▸ DESCRIPTION OF THE TASK
Please set down exactly the lines from the one containing "Given: Click the 114 likes count" through the last line of the records below, both included, with no pictures.

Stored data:

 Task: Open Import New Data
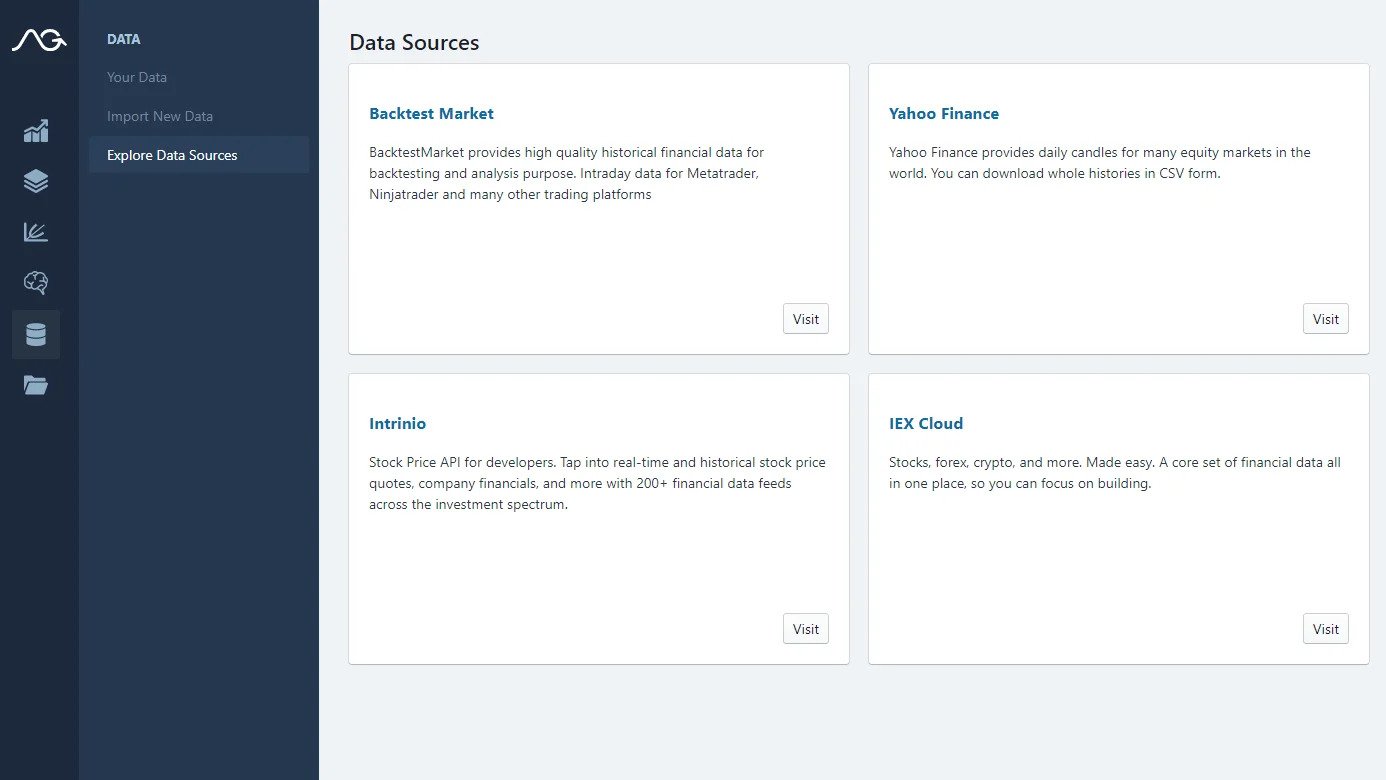159,116
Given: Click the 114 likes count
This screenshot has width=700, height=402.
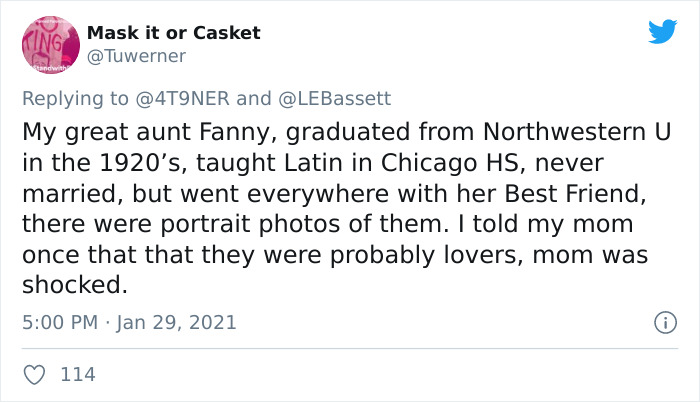Looking at the screenshot, I should pyautogui.click(x=78, y=375).
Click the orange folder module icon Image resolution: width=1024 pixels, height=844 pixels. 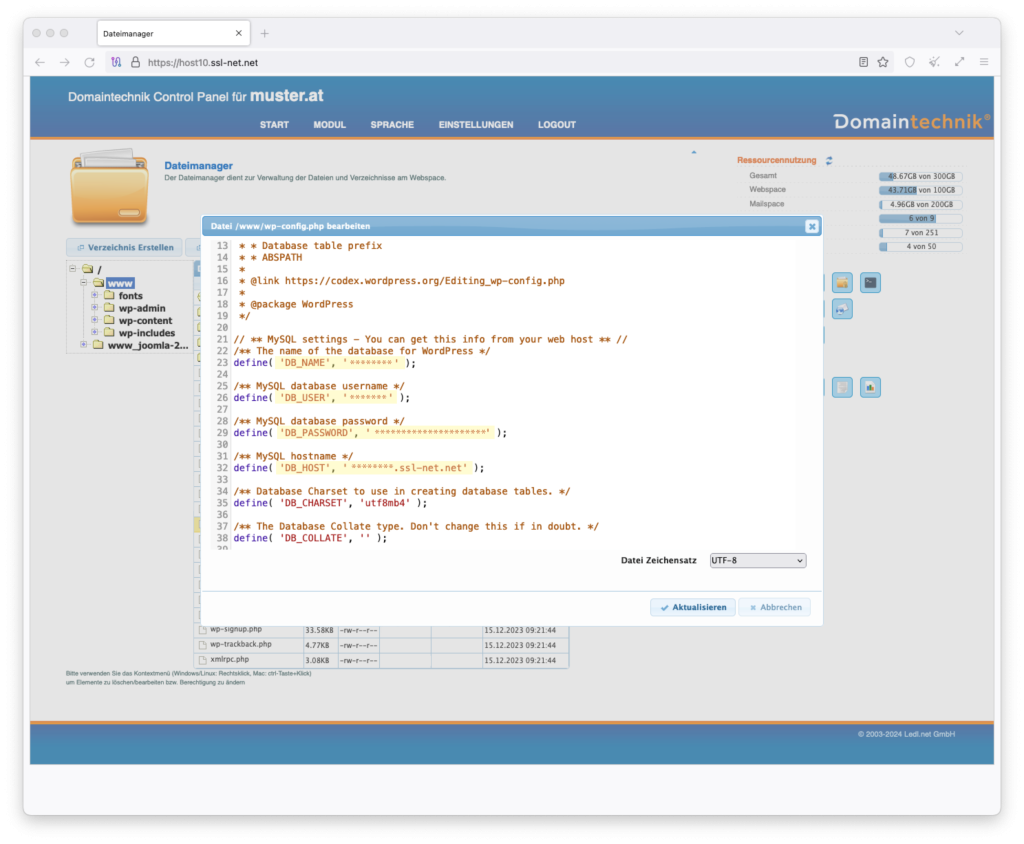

▸ RESULT OF THE EXERCISE
Given: Click the 114 likes count
This screenshot has width=700, height=402.
Looking at the screenshot, I should pyautogui.click(x=78, y=375).
Click the orange folder module icon Image resolution: width=1024 pixels, height=844 pixels. 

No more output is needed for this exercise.